Tutti i registri, reciprocamente combinati con le righe supplementari naturali transitorie,
creano un sistema di scale graduali. Essi sono a un tempo simili e diversi l'uno dall'altro.
2) Esiste un punto-limite simmetrico del rapporto di 2:1, che è una suddivisione formale
e matematica fra ogni due mezzi righi e fra ogni due righi interi. Questo punto-limite esiste
anche fra due scale mutabili e fra ogni due di questi raggruppamenti. A connettere e a
trasformare le scale sono un asse simmetrico e una giuntura sul tono del "Do" (la nota di
"C"). Il tutto è a un tempo astratto e concreto.
3) Ogni chiave indica l'altezza e il registro dei righi. La struttura e la forma di ogni rigo
sono unità degli opposti, formando un tutt'uno chiaramente demarcato.
4) Una stessa regola invariabile è applicata a ogni musica diversa. Una semplice forma
identica è applicata a ogni registro differente. Essi sono complessi e tuttavia semplici.
5) Modifiche dei suoni temperati regolari combinate a fluttuazioni irregolari delle linee,
da un lato, modifiche delle note regolari combinate a segni ritmici irregolari, dall'altro, costituiscono
il modo e le regole per l'espressione della musica. Esse sono allo stesso tempo
moderne e tradizionali.
6) Applicando le regole qui descritte, in base ai dati, alle norme e alle proporzioni fissate,
si può scrivere lo "spettro sonoro" delle linee dei punti e dei segni, indicando altezze fisse
e registri. Così si raggiungono obiettivi molto vasti, vale a dire che la loro funzione e il
loro significato non includono soltanto la categoria della notazione musicale ma anche
quella della ricerca dello "spettro sonoro". Essi sono a un tempo artistici e scientifici.

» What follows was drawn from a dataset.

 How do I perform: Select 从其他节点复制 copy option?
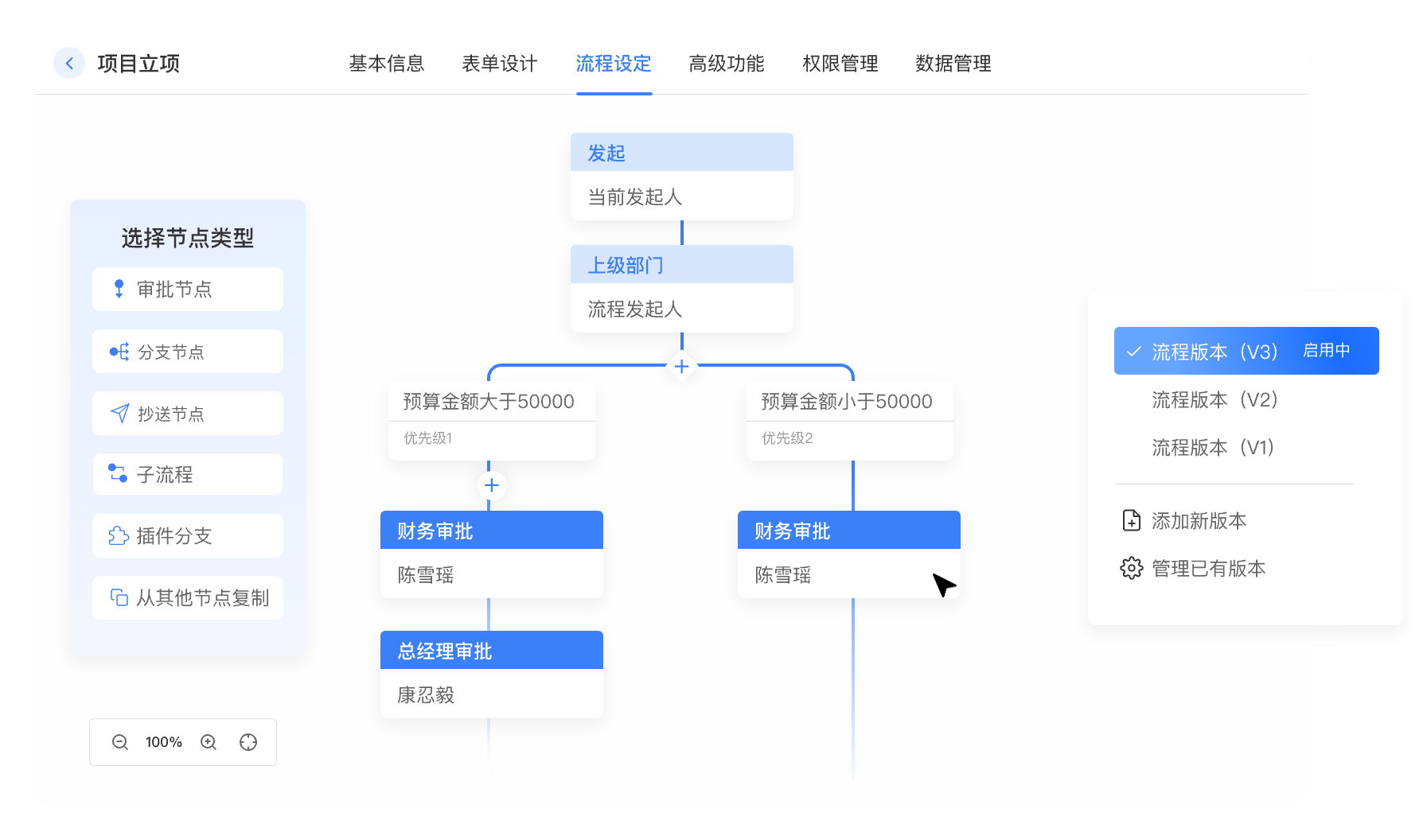[187, 597]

Dimostrazione: la modalità della notazione dimostrativa si basa sulla logica formale e sulla
logica matematica della Notazione dell'esagramma, il metodo della notazione dimostrativa
è formato da note, linee e segni, la struttura della notazione dimostrativa è costruita
sul "Rigo completo" e sul "Rigo inferenziale". In tal modo ha origine il "Rigo dimostrativo".
Conclusione: nella Notazione dell'esagramma la base teorica del "Rigo dimostrativo" nel
campo della musica contemporanea e d'avanguardia, si fonda su concetti astratti e metodi
concreti. Ne sono state verificate sia la regola teorica, sia l'applicazione pratica.